Having left Nasa, Jemison maintains an interest in space travel, and now runs the 100 Year Starship project investigating the kinds of technologies that would be required for interstellar travel. She has founded two technology companies, and the Dorothy Jemison Foundation for Excellence which promotes STEM education.
Download the PDF file of Dr Mae Jemison pattern below:
Dr Eugenie Clark
Amigurumi Ichthyologist Crochet Pattern
Dr Eugenie Clark, The Shark Lady, was a Japanese American ichthyologist who studied sharks and pioneered the use of scuba diving in marine biology.

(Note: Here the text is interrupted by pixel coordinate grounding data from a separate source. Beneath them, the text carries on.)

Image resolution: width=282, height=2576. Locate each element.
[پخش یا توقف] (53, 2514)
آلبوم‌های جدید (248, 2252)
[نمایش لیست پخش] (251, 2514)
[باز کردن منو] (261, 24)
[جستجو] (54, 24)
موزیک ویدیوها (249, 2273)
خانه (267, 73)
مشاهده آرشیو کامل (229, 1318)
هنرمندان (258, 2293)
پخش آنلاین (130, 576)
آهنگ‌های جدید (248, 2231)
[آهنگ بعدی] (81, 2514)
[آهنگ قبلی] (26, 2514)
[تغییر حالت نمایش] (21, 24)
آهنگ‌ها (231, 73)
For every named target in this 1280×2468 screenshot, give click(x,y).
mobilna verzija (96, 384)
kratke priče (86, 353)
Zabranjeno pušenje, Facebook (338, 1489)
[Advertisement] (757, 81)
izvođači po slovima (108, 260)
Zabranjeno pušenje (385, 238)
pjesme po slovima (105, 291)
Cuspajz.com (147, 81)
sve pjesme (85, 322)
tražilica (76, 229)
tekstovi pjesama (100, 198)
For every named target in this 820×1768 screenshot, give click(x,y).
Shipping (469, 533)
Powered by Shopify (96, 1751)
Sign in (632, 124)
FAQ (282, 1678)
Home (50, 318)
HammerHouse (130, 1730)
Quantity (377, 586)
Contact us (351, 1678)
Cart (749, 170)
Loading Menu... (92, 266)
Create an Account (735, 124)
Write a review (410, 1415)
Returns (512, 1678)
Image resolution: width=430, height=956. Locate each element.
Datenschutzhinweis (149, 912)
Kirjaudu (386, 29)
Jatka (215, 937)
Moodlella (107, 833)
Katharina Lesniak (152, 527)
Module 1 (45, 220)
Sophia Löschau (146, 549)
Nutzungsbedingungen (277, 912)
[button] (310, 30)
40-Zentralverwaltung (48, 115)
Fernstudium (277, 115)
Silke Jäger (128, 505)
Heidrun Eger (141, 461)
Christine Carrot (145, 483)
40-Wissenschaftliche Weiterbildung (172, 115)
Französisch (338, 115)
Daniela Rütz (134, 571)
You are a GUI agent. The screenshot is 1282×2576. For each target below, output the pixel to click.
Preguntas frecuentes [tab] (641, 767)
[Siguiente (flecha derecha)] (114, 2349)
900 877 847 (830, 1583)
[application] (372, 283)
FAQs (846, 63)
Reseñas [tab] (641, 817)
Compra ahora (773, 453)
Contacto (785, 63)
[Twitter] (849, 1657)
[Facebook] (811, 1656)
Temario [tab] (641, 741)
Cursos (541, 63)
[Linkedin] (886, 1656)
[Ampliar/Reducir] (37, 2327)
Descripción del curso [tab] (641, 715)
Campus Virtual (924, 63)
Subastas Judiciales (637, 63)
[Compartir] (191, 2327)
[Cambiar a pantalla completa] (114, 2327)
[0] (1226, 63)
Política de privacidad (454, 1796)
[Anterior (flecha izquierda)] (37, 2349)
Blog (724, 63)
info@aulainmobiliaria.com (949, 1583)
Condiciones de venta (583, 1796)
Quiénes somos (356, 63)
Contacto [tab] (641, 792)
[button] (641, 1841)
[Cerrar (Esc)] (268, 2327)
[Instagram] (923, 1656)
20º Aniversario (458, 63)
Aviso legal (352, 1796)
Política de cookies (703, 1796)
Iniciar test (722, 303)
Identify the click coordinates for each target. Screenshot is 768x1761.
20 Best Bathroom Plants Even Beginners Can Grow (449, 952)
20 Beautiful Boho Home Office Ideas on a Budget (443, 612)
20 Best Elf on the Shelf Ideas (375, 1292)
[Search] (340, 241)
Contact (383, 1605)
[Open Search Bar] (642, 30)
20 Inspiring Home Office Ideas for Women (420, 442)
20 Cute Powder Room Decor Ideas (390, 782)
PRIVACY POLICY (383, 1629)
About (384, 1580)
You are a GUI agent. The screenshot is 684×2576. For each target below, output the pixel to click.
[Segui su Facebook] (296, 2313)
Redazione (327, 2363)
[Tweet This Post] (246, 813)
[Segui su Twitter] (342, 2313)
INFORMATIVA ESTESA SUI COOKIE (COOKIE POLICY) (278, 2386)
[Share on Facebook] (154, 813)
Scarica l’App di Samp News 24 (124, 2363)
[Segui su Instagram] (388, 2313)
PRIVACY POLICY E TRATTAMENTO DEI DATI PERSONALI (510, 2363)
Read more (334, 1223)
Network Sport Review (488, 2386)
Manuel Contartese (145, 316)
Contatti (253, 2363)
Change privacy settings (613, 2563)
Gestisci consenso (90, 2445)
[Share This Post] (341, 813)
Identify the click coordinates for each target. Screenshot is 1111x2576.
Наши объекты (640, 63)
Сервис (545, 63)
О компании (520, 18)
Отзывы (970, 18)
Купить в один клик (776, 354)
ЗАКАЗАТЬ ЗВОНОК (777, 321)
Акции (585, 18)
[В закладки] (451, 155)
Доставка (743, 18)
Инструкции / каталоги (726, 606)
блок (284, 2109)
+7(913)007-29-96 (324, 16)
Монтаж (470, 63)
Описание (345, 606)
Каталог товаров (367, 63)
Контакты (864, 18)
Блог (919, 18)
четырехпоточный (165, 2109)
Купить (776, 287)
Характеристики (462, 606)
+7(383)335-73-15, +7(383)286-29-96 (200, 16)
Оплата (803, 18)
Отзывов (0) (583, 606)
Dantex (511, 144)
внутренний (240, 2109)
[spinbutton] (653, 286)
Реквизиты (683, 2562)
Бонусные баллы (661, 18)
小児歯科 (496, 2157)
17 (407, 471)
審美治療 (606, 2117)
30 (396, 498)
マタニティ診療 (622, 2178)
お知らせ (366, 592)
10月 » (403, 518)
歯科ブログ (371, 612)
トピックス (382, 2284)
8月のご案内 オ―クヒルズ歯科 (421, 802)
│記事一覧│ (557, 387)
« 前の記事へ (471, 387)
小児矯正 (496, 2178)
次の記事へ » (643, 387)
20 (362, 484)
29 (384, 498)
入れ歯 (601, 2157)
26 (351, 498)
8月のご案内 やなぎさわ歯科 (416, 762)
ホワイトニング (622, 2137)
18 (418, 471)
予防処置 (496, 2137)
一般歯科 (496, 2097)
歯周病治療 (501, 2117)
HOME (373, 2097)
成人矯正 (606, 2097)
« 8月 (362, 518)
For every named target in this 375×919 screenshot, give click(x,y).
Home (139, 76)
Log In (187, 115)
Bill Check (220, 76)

In 1955, Clark founded a research base on Florida’s gulf coast, the Cape Haze Marine Laboratory (later the Mote Marine Laboratory), where she studied the behaviour, reproduction and anatomy of sharks and other fish, becoming an international authority.
She worked hard to dispel many of the myths around sharks and was the first person to train sharks, proving that they aren’t mindless killing machines but have a good memory and can learn tasks as well as a dog. She also discovered that the Moses sole secretes an effective shark repellent, and was the first scientist to develop “test tube babies” in female fish.
Clark was an avid marine conservationist and wrote two books, Lady with a Spear (1953) and The Lady and the Sharks (1969). She continued her work, learning to pilot a deep sea submersible at the age of 87, until just before her death in 2015, aged 92. You can read about Dr Helen Scales’ encounter with Dr Eugenie Clark on her website or buy A Passion for Science: Tales of Discovery and Invention from Amazon.
Dr Anandibai Joshi
Amigurumi Medical Doctor Crochet Pattern
Dr Anandibai Joshi (or Joshee) was the first Indian woman to become a medical doctor, the first Brahmin woman to leave India to obtain an education, and possibly the first Indian woman to visit America.
Born in Kalyan, Maharashtra in 1865, at nine she was married to Gopalrao Joshi, a widower 20 years her senior. She was 14 when she gave birth to her first child, a son, though he died after just ten days.
Gopalrao encouraged Anandi, as he called her, to learn English and suggested she study medicine. He eventually sent her to America on her own, despite her declining health, and despite disapproval from her townsfolk at home. At Serampore College she gave a speech defending her choice, describing the persecution she and her husband had endured, and emphasising the need for Hindu women doctors.
Joshi arrived in New York in 1883 and applied to the Women’s Medical College of Pennsylvania. She won a three year scholarship of $600 per year, and wrote her dissertation on “Obstetrics among the Aryan Hindoos”.
She graduated “with high honours” and “received quite an ovation” on 11 March 1886, at a ceremony attended by her husband. She also received congratulations from Queen Victoria.
She was offered the position of physician-in-charge of the female ward at Albert Edward Hospital in Kolhapur, where she would also be able to train female students. But she would never take up this position, nor would she open the medical college for women in India as she had dreamed.
The tuberculosis which she had contracted before she left for America worsened, and she died in her mother’s arms, aged 21, on 26 February 1887.